RECORDS TO PROCESS
+++
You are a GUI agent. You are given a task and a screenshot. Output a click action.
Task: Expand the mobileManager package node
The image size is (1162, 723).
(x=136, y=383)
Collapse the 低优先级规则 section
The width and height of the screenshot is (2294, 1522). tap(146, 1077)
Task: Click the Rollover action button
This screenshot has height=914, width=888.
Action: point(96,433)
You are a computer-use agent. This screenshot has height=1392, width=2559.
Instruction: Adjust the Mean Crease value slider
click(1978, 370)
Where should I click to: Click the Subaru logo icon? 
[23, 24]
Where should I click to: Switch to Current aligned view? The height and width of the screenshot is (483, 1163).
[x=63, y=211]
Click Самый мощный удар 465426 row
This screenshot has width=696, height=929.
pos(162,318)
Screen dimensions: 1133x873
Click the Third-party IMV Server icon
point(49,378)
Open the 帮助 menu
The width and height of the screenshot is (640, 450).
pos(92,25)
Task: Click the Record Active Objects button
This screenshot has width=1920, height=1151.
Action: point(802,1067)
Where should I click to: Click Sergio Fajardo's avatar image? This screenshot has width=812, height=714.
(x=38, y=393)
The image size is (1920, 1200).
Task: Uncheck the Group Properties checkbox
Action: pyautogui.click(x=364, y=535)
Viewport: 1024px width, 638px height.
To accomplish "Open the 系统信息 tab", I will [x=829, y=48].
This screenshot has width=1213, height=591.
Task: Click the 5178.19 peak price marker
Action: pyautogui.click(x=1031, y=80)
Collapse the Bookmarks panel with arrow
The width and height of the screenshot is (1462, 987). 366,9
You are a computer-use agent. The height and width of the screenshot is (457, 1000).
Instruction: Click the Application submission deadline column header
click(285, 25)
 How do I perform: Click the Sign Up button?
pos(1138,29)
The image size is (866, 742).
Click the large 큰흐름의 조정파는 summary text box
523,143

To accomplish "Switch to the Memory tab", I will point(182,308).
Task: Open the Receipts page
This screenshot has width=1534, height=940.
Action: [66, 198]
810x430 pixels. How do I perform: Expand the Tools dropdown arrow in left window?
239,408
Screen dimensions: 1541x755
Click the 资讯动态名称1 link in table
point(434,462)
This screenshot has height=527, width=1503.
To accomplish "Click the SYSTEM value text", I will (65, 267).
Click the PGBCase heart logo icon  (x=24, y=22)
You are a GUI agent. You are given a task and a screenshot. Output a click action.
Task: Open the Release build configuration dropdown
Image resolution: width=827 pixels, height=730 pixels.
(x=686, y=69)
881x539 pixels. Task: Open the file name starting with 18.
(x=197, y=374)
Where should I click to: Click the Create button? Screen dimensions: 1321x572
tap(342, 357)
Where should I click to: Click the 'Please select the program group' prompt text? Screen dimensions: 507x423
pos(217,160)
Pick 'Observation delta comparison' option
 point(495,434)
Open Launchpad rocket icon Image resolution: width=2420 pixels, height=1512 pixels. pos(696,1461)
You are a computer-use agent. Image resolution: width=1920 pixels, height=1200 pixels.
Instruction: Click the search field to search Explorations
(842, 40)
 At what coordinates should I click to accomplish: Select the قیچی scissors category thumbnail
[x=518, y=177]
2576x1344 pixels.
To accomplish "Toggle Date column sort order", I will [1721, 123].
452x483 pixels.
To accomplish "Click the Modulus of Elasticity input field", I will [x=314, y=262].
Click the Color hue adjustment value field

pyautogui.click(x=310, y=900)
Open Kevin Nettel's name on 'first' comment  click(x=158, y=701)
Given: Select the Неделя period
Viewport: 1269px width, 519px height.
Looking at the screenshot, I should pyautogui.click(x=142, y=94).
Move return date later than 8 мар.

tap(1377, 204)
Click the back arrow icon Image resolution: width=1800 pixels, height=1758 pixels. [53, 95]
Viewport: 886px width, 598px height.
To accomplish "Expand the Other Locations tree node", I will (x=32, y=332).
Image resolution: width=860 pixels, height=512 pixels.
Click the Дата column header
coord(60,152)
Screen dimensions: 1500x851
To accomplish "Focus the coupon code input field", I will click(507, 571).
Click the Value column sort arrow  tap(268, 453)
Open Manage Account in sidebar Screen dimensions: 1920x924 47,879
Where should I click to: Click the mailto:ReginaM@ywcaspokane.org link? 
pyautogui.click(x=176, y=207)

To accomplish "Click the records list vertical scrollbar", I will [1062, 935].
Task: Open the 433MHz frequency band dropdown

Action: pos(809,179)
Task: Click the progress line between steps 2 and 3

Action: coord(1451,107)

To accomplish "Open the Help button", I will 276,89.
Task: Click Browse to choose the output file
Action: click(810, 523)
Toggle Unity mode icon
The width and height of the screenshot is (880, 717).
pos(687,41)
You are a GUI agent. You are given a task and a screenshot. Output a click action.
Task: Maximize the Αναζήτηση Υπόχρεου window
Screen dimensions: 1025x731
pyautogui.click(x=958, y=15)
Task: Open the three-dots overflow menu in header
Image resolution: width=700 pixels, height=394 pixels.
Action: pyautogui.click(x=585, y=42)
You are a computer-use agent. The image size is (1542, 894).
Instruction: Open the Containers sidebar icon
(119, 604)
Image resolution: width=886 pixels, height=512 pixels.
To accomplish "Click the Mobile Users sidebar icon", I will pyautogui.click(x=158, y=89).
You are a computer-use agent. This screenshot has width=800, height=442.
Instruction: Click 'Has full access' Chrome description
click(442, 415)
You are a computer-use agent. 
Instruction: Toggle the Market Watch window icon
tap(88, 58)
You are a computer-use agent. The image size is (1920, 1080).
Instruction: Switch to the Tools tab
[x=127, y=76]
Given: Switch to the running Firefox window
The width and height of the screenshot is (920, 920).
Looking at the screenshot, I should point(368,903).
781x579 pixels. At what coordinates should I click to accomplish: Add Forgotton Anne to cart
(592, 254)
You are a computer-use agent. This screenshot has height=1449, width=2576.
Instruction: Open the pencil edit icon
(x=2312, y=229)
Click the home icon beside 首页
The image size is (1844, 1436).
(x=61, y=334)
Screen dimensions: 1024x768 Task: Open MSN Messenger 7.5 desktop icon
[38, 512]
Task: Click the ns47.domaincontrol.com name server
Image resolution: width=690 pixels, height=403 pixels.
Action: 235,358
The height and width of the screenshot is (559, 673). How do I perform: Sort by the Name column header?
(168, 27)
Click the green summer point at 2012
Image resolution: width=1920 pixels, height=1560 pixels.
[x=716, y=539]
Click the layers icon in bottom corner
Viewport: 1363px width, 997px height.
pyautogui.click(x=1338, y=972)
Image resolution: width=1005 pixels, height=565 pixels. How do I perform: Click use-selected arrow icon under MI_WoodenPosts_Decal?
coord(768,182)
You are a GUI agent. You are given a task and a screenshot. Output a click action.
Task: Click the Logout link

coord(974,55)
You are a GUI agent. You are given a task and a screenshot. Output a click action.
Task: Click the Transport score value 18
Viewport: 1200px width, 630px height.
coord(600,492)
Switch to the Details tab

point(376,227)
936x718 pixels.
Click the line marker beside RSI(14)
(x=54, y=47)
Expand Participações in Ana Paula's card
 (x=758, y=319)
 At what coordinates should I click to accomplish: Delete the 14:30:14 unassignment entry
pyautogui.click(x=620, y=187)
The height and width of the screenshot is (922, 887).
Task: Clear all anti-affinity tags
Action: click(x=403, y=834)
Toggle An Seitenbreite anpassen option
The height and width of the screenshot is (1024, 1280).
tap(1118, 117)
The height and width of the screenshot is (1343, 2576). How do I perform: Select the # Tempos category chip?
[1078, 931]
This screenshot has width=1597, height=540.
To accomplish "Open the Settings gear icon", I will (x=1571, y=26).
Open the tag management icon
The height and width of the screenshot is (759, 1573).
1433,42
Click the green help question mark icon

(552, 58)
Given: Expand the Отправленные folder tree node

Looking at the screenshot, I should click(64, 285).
+++
EXERCISE INSTRUCTIONS
Update the data above by replacing "Where should I click to" with "Where do I click to" everywhere it appears, and leave everything else unchanged.

EXERCISE OUTPUT
You are a GUI agent. You are given a task and a screenshot. Output a click action.
Task: Expand the mobileManager package node
The image size is (1162, 723).
(x=136, y=383)
Collapse the 低优先级规则 section
The width and height of the screenshot is (2294, 1522). tap(146, 1077)
Task: Click the Rollover action button
This screenshot has height=914, width=888.
Action: point(96,433)
You are a computer-use agent. This screenshot has height=1392, width=2559.
Instruction: Adjust the Mean Crease value slider
click(1978, 370)
Where do I click to: Click the Subaru logo icon? 
[23, 24]
Where do I click to: Switch to Current aligned view? The height and width of the screenshot is (483, 1163).
[x=63, y=211]
Click Самый мощный удар 465426 row
This screenshot has width=696, height=929.
pos(162,318)
Screen dimensions: 1133x873
Click the Third-party IMV Server icon
point(49,378)
Open the 帮助 menu
The width and height of the screenshot is (640, 450).
pos(92,25)
Task: Click the Record Active Objects button
This screenshot has width=1920, height=1151.
Action: point(802,1067)
Where do I click to: Click Sergio Fajardo's avatar image? This screenshot has width=812, height=714.
(x=38, y=393)
The image size is (1920, 1200).
Task: Uncheck the Group Properties checkbox
Action: pyautogui.click(x=364, y=535)
Viewport: 1024px width, 638px height.
To accomplish "Open the 系统信息 tab", I will [x=829, y=48].
This screenshot has width=1213, height=591.
Task: Click the 5178.19 peak price marker
Action: pyautogui.click(x=1031, y=80)
Collapse the Bookmarks panel with arrow
The width and height of the screenshot is (1462, 987). 366,9
You are a computer-use agent. The height and width of the screenshot is (457, 1000).
Instruction: Click the Application submission deadline column header
click(285, 25)
 How do I perform: Click the Sign Up button?
pos(1138,29)
The image size is (866, 742).
Click the large 큰흐름의 조정파는 summary text box
523,143

To accomplish "Switch to the Memory tab", I will point(182,308).
Task: Open the Receipts page
This screenshot has width=1534, height=940.
Action: [66, 198]
810x430 pixels. How do I perform: Expand the Tools dropdown arrow in left window?
239,408
Screen dimensions: 1541x755
Click the 资讯动态名称1 link in table
point(434,462)
This screenshot has height=527, width=1503.
To accomplish "Click the SYSTEM value text", I will (65, 267).
Click the PGBCase heart logo icon  (x=24, y=22)
You are a GUI agent. You are given a task and a screenshot. Output a click action.
Task: Open the Release build configuration dropdown
Image resolution: width=827 pixels, height=730 pixels.
(x=686, y=69)
881x539 pixels. Task: Open the file name starting with 18.
(x=197, y=374)
Where do I click to: Click the Create button? Screen dimensions: 1321x572
tap(342, 357)
Where do I click to: Click the 'Please select the program group' prompt text? Screen dimensions: 507x423
pos(217,160)
Pick 'Observation delta comparison' option
 point(495,434)
Open Launchpad rocket icon Image resolution: width=2420 pixels, height=1512 pixels. pos(696,1461)
You are a computer-use agent. Image resolution: width=1920 pixels, height=1200 pixels.
Instruction: Click the search field to search Explorations
(842, 40)
 At what coordinates should I click to accomplish: Select the قیچی scissors category thumbnail
[x=518, y=177]
2576x1344 pixels.
To accomplish "Toggle Date column sort order", I will [1721, 123].
452x483 pixels.
To accomplish "Click the Modulus of Elasticity input field", I will [x=314, y=262].
Click the Color hue adjustment value field

pyautogui.click(x=310, y=900)
Open Kevin Nettel's name on 'first' comment  click(x=158, y=701)
Given: Select the Неделя period
Viewport: 1269px width, 519px height.
Looking at the screenshot, I should pyautogui.click(x=142, y=94).
Move return date later than 8 мар.

tap(1377, 204)
Click the back arrow icon Image resolution: width=1800 pixels, height=1758 pixels. [53, 95]
Viewport: 886px width, 598px height.
To accomplish "Expand the Other Locations tree node", I will (x=32, y=332).
Image resolution: width=860 pixels, height=512 pixels.
Click the Дата column header
coord(60,152)
Screen dimensions: 1500x851
To accomplish "Focus the coupon code input field", I will click(507, 571).
Click the Value column sort arrow  tap(268, 453)
Open Manage Account in sidebar Screen dimensions: 1920x924 47,879
Where do I click to: Click the mailto:ReginaM@ywcaspokane.org link? 
pyautogui.click(x=176, y=207)

To accomplish "Click the records list vertical scrollbar", I will [1062, 935].
Task: Open the 433MHz frequency band dropdown

Action: pos(809,179)
Task: Click the progress line between steps 2 and 3

Action: coord(1451,107)

To accomplish "Open the Help button", I will 276,89.
Task: Click Browse to choose the output file
Action: click(810, 523)
Toggle Unity mode icon
The width and height of the screenshot is (880, 717).
pos(687,41)
You are a GUI agent. You are given a task and a screenshot. Output a click action.
Task: Maximize the Αναζήτηση Υπόχρεου window
Screen dimensions: 1025x731
pyautogui.click(x=958, y=15)
Task: Open the three-dots overflow menu in header
Image resolution: width=700 pixels, height=394 pixels.
Action: pyautogui.click(x=585, y=42)
You are a computer-use agent. The image size is (1542, 894).
Instruction: Open the Containers sidebar icon
(119, 604)
Image resolution: width=886 pixels, height=512 pixels.
To accomplish "Click the Mobile Users sidebar icon", I will pyautogui.click(x=158, y=89).
You are a computer-use agent. This screenshot has width=800, height=442.
Instruction: Click 'Has full access' Chrome description
click(442, 415)
You are a computer-use agent. 
Instruction: Toggle the Market Watch window icon
tap(88, 58)
You are a computer-use agent. The image size is (1920, 1080).
Instruction: Switch to the Tools tab
[x=127, y=76]
Given: Switch to the running Firefox window
The width and height of the screenshot is (920, 920).
Looking at the screenshot, I should point(368,903).
781x579 pixels. At what coordinates should I click to accomplish: Add Forgotton Anne to cart
(592, 254)
You are a computer-use agent. This screenshot has height=1449, width=2576.
Instruction: Open the pencil edit icon
(x=2312, y=229)
Click the home icon beside 首页
The image size is (1844, 1436).
(x=61, y=334)
Screen dimensions: 1024x768 Task: Open MSN Messenger 7.5 desktop icon
[38, 512]
Task: Click the ns47.domaincontrol.com name server
Image resolution: width=690 pixels, height=403 pixels.
Action: 235,358
The height and width of the screenshot is (559, 673). How do I perform: Sort by the Name column header?
(168, 27)
Click the green summer point at 2012
Image resolution: width=1920 pixels, height=1560 pixels.
[x=716, y=539]
Click the layers icon in bottom corner
Viewport: 1363px width, 997px height.
pyautogui.click(x=1338, y=972)
Image resolution: width=1005 pixels, height=565 pixels. How do I perform: Click use-selected arrow icon under MI_WoodenPosts_Decal?
coord(768,182)
You are a GUI agent. You are given a task and a screenshot. Output a click action.
Task: Click the Logout link

coord(974,55)
You are a GUI agent. You are given a task and a screenshot. Output a click action.
Task: Click the Transport score value 18
Viewport: 1200px width, 630px height.
coord(600,492)
Switch to the Details tab

point(376,227)
936x718 pixels.
Click the line marker beside RSI(14)
(x=54, y=47)
Expand Participações in Ana Paula's card
 (x=758, y=319)
 At what coordinates should I click to accomplish: Delete the 14:30:14 unassignment entry
pyautogui.click(x=620, y=187)
The height and width of the screenshot is (922, 887).
Task: Clear all anti-affinity tags
Action: click(x=403, y=834)
Toggle An Seitenbreite anpassen option
The height and width of the screenshot is (1024, 1280).
tap(1118, 117)
The height and width of the screenshot is (1343, 2576). How do I perform: Select the # Tempos category chip?
[1078, 931]
This screenshot has width=1597, height=540.
To accomplish "Open the Settings gear icon", I will (x=1571, y=26).
Open the tag management icon
The height and width of the screenshot is (759, 1573).
1433,42
Click the green help question mark icon

(552, 58)
Given: Expand the Отправленные folder tree node

Looking at the screenshot, I should click(64, 285).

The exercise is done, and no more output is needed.